Kapalıçarşı, İmparatorluk Devri'nde, ülkedeki diğer kapalı çarşılardan ayrılması için bugünkü Grandbazaar ifadesi gibi Çarşu-ı Kebir, yani Büyük Çarşı olarak anılırdı. Üç dört kuşaktan beri çarşımızda esnaflık yapan ailelerin ellerindeki Osmanlı Devri tapularında bu kayıt mevcuttur.
Kapalıçarşı'nın cadde ve sokakları o zaman aynı işi yapan insanların toplandığı yerler olduğu için kalpakçılar, kuyumcular, aynacılar, fesçiler, yağlıkçılar gibi iş kollarına göre isim aldı. Kapalıçarşı her devirde yabancı seyyahların kitaplarında ve yabancı ressamların tablolarında bir masal dünyası gibi yaşatıldı. Şairimiz Orhan Veli Kanık da; "Kapalıçarşı deyip de geçme Kapalıçarşı Kapalı kutu" dizeleriyle biten şiirinde Kapalıçarşı'yı ve gizlediği hazineleri anlattı.
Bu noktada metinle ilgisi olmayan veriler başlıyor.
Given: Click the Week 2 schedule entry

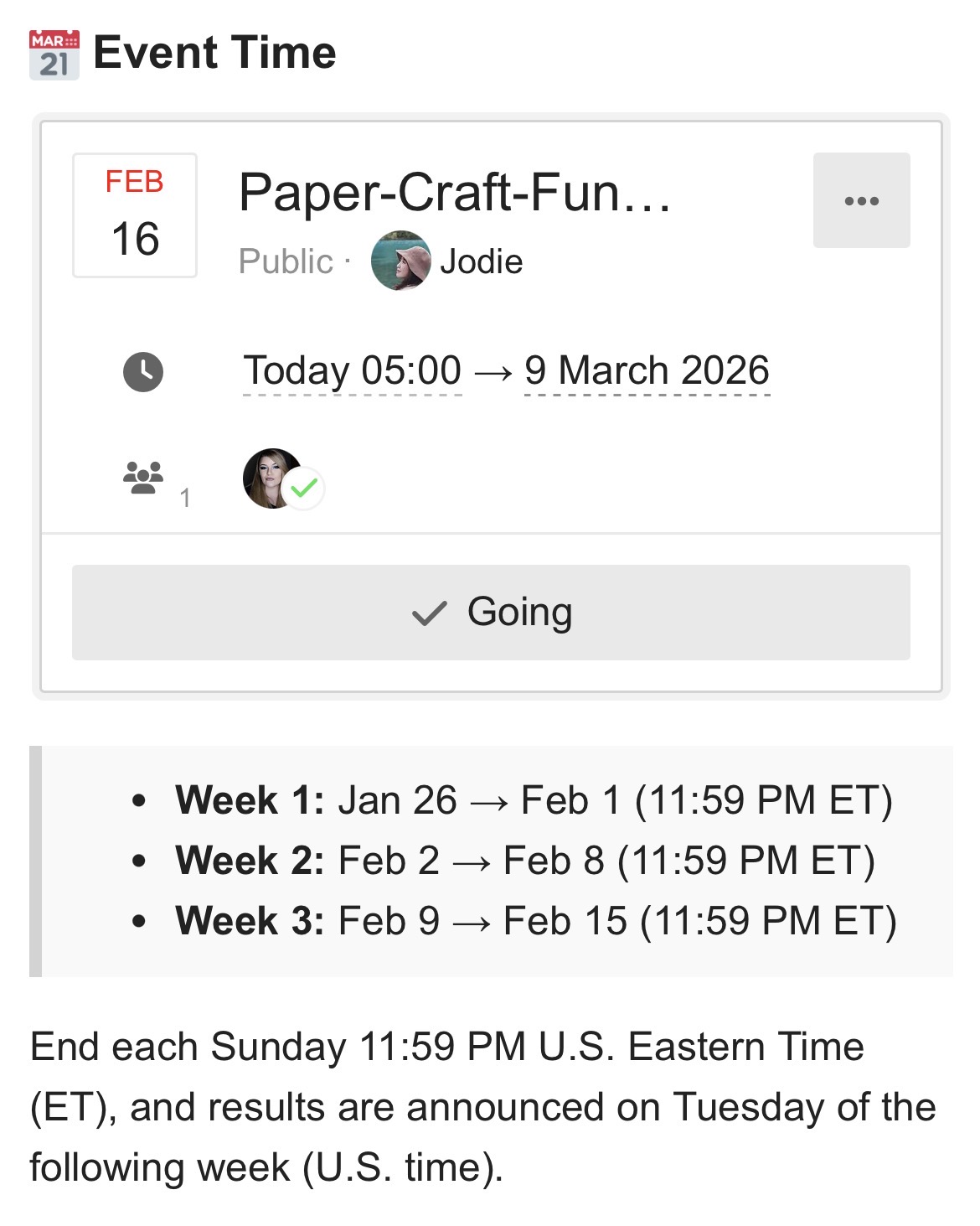Looking at the screenshot, I should pyautogui.click(x=524, y=861).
Dünyanın en eski bankası, en büyük ve en eski alışveriş merkezi, en gizemli ve görkemli yerlerinden biri, belki de sekizinci harikası olan Kapalıçarşı; bugün çağa ayak uydurmaya kararlı esnafı ve yönetimi, sağlık ünitesi, postanesi, banka şubeleri, özel itfaiye teşkilatı, polis karakolu, kanunla kurulmuş özel güvenlik teşkilatı, kafe ve restoranlarıyla, içinde sakladığı tarih ve kültür hazineleri ile bu ecdat yadigarına sahip çıkacak insanlarımızı sadece müşteri gibi değil ortağı ve misafiri gibi ağırlamayı bekliyor Fatih Sultan Mehmet'in eski saray yanına yaptırdığı bedesten, sonraları eski bedesten, iç bedesten, yahut Cevahir Bedesteni diye anılmaya başlandı. Bunun ilerisine yapılan ve yeni bedesten denilen Kapalıçarşı' da bir yolu pamuk, bir yolu ipekle dokunan ve sandal denilen bir nevi kumaş satışına tahsisinden dolayı Sandal Bedesteni ismini aldı. Her iki bedestende de Fatih Devri inşa karakterleri hakimdir.
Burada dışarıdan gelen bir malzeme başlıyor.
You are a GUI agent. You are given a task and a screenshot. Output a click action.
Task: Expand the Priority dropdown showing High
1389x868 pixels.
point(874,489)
Eski zenginler, tacirler mücevherlerini ve kıymetli altın ve gümüş eşyalarını bedestendeki kasalarda küçük bir ücret mukabilinde saklarlardı. Bedestende dünyanın ve imparatorluğun her tarafından toplanmış mücevherler, altınlar, silahlar, kıymetli kumaşlar, şallar, halılar ve her nevi kıymetli eşya bulunurdu. Buradaki esnaf şehrin en zengin esnafı idi. Kapalıçarşı muhtelif tamirler gördü ve 1894 depreminden sonra esaslı tadilata uğradı. Bankaların açılmaya başlaması da bedestenlerin banka hizmetine son verilmesine neden oldu.
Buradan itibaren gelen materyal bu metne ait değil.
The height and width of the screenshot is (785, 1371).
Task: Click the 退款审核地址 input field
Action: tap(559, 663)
Bu suretle eski Bedesten, mücevherat, halı, antika eşya satışı ile hizmete başlamış, Sandal Bedesteni de faaliyetini durdurmuştu. 1914 yılında burası İstanbul Belediyesi tarafından satın alınarak bir umumi meraz yeri haline sokuldu. Sonradan neden ise bundan vazgeçildi, ama mezat birçok güzelliği de ortaya çıkartmıştı. Bu yüzden mezat olacağı günü herkes beklemektedir. Her devirde hayatımızı aksettiren Çarşı, yabancı seyyahların kitaplarında, yabancı ressamların fırçalarında binbir gece masalları gibi yaşatılmıştır. Kapalıçarşı'yı her gün ortalama 400 bin kişi ziyaret etmektedir. Kaybolmaya yüz tutmuş birçok mesleği, kendisine has kültürüyle yaşatan Kapalıçarşı, turistlerin de vazgeçemediği bir mekan.
Modern çağın gereklilikleri sonucu yapılan yeni alış-veriş merkezlerinin mimari ve kültürel dokusundan dolayı etkileyemediği Kapalıçarşı çok çeşitli ürünü birçok yerden daha ucuza sergilemektedir.